It has been one of those weeks here and there have been a couple legal things that have come up that I have not had the time to blog about.

One is a post over on Eric Goldman’s blog by Ethan Ackerman discussing the Jeremy Jaynes case. It is quite an info heavy post, but well worth a read.

In addition to not having the time to fully read Ethan’s post and understand the legal subtleties he is discussion, I have not quite had the time to blog about two e360 filings that showed up this week.

The first is a filing by Spamhaus’ lawyers asking for the judge to compel e360 to participate in the discovery process. If you remember e360 won a default judgment against Spamhaus for over $11M. Spamhaus filed an appeal and the Seventh Circuit Court upheld the judgment but vacated damages. Spamhaus and e360 were ordered to conduct discovery on the damages.

I would assume that e360 would be eager to demonstrate the amount of damages Spamhaus caused them, but it appears this is not the case. According to the filing e360 has been missing deadlines and even skipped a planned deposition. The exhibits show numerous email conversations between the lawyers, with e360’s lawyers making repeated promises to deliver, and then failing to follow through.

There are a couple statements in the filing that stood out. First, this paragraph which contains a statement that should have e360’s lawyers shaking in their shoes.

Moreover, the posture of this case makes Plaintiffs’ failure to timely respond to discovery even more troubling. Plaintiffs’ Motion for Default Judgment, filed almost 21 months ago on August 30, 2006, included an affidavit by David Linhardt, stating under oath that Plaintiffs had suffered (1) loss of revenue from cancelled active and pending contracts of $2.465 million and (2) lost prospective business opportunities, enterprise value and reputational damage in the amount of $9.25 million. Presumably, counsel’s duties required counsel to conduct a proper investigation of the basis for these claims (including supporting documents) before filing any affidavit in August 2006. And yet now in the course of discovery in relation to Plaintiffs’ damages claims, Plaintiffs are unable to timely provide any evidence to support the assertion made under oath in an affidavit to this Court. If Plaintiffs were able to make sworn statements that their damages exceeded $11 million in August 2006, the evidence and documentation used to make that determination should have been provided months ago.

Reading between the lines, the Spamhaus lawyers have thrown down the gauntlet and pointed out that the information used to calculate the damage amount should have been collected before the case was even filed and if they lawyers did not have that information, they failed in their duty as officers of the court. I expect this means that the number has only a slight basis in fact, and e360 is struggling to justify the number they plucked out of the air back in 2006.

Of other amusement, Mr. Linhardt skipped a scheduled deposition back in January. He just plain did not show up, no notice, no excuse, nothing.

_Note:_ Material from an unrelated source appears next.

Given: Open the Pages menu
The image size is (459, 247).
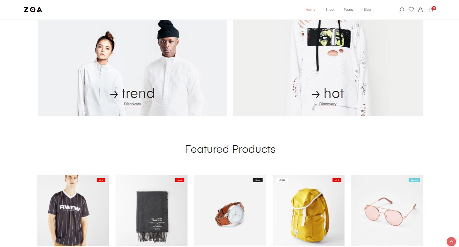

An unwise move on his part, but the crowning glory is that in the responses to the interrogatories e360 repeatedly objects on the basis that the questions “ask for a narrative and are better answered in oral testimony.” I will give e360 and their legal staff credit, it takes a lot of audacity to avoid oral testimony by not showing up and avoiding written testimony by claiming you would rather testify orally.

The other legal filing this week was a motion by e360 to have the judge in e360 v. Comcast reconsider his decision. It seems that e360 is convinced that Comcast is acting in bad faith and the judge is too since the judge said “some people may call e360 a spammer.” This statement is clearly true, a lot of people call e360 a spammer. This filing seems to be a prelude to an appeal, talking with some legal folks it seems judges are not prone to saying, “You’re right! I ruled wrong the first time!”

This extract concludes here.